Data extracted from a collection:
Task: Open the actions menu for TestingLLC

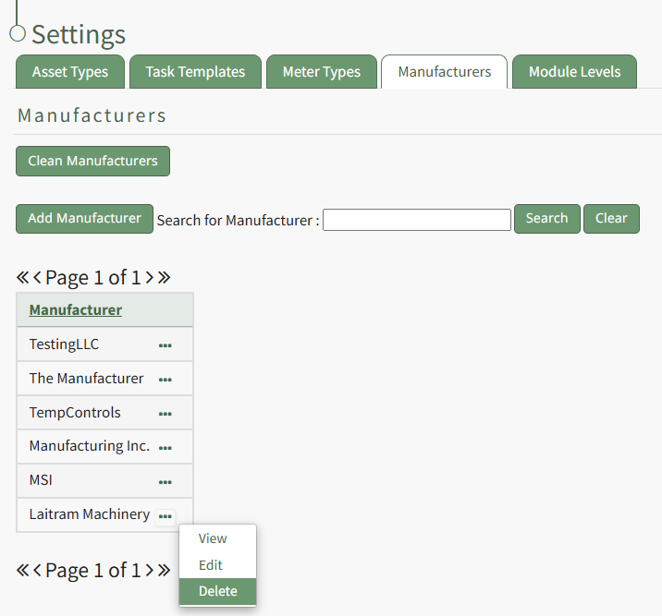Action: 166,345
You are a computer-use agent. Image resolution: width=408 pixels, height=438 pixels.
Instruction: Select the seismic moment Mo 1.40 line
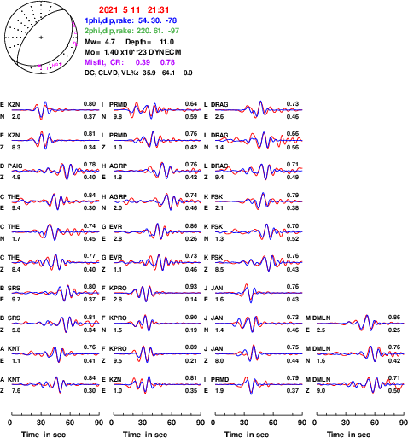tap(132, 52)
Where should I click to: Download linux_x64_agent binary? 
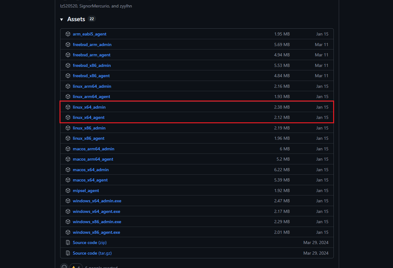tap(89, 117)
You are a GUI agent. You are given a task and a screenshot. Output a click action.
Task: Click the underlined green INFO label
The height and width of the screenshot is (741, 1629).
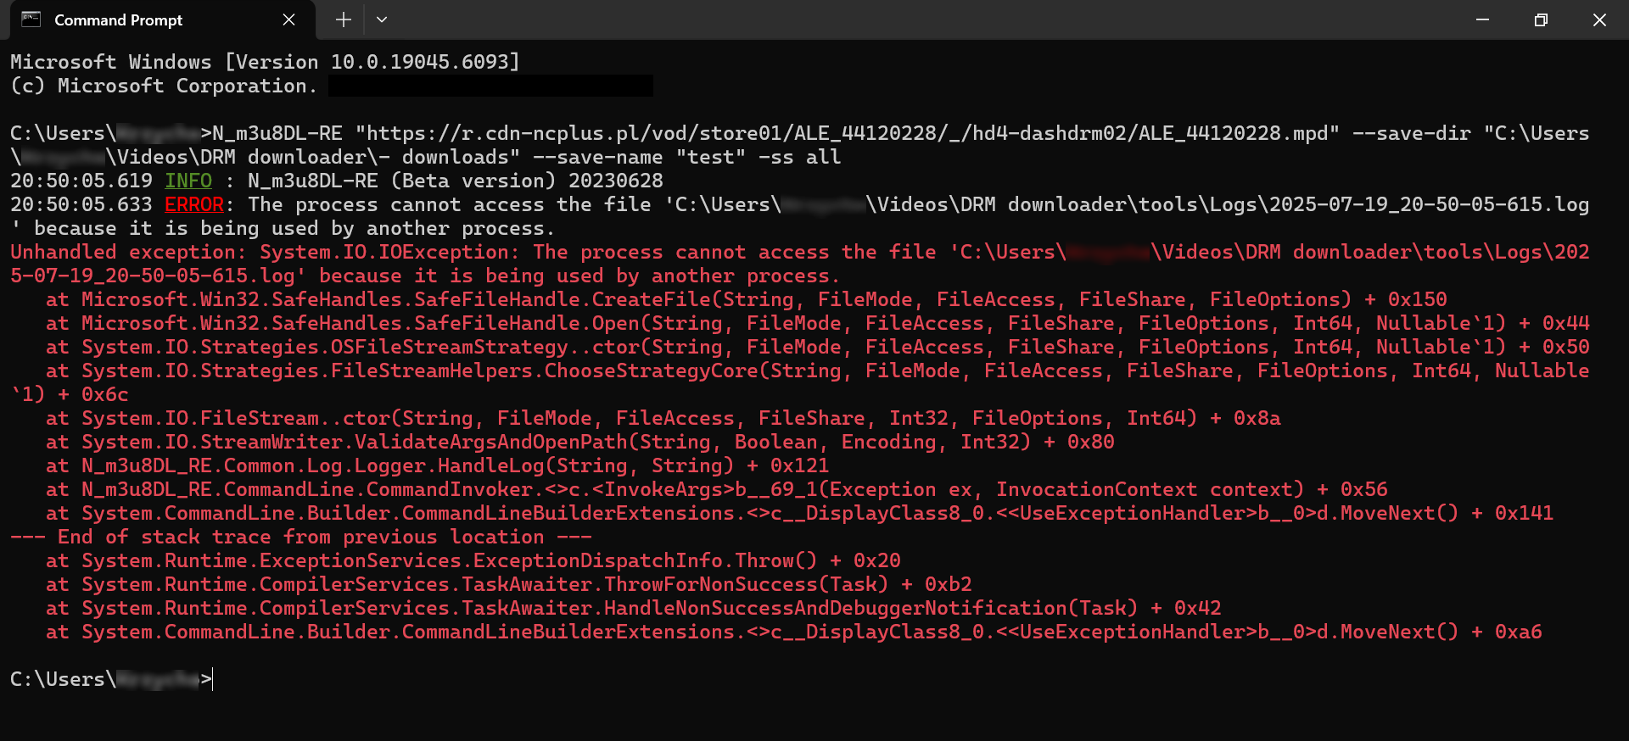(188, 181)
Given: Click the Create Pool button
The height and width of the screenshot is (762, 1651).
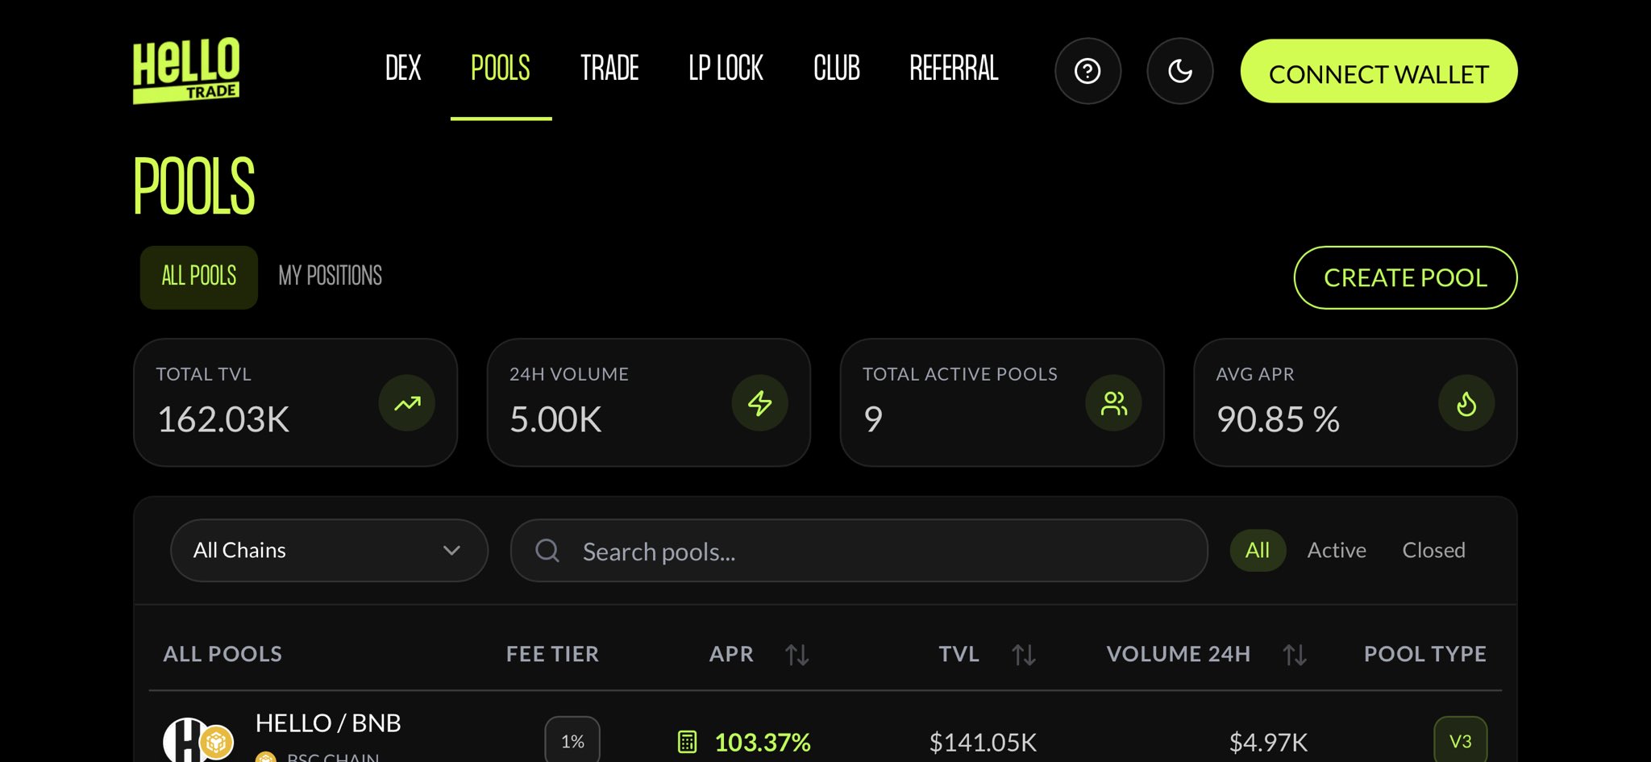Looking at the screenshot, I should point(1405,278).
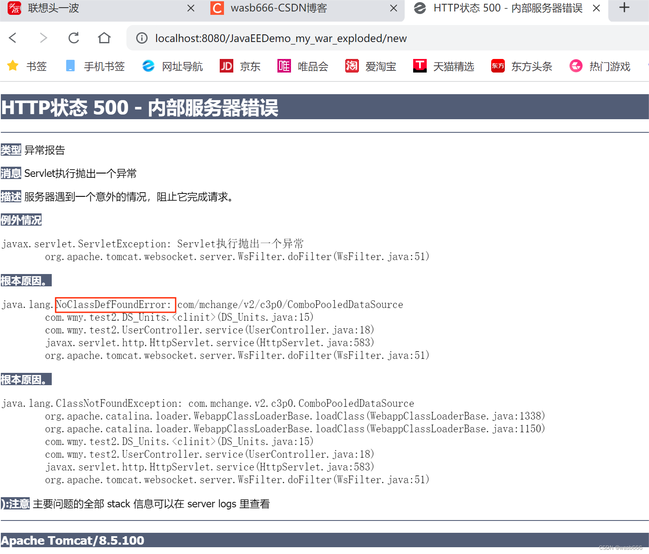Click the forward navigation arrow
This screenshot has height=554, width=649.
tap(44, 38)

[What to produce] Reprint the entries above exactly, images removed.

[Your solution]
Task: Open the actions menu for TestingLLC

Action: 166,345
You are a computer-use agent. Image resolution: width=408 pixels, height=438 pixels.
Instruction: Select the seismic moment Mo 1.40 line
tap(132, 52)
Where should I click to: Download linux_x64_agent binary? 
tap(89, 117)
You are a GUI agent. You are given a task and a screenshot. Output a click action.
Task: Click the underlined green INFO label
The height and width of the screenshot is (741, 1629).
(188, 181)
Given: Click the Create Pool button
The height and width of the screenshot is (762, 1651).
Looking at the screenshot, I should point(1405,278).
Click the forward navigation arrow
This screenshot has height=554, width=649.
tap(44, 38)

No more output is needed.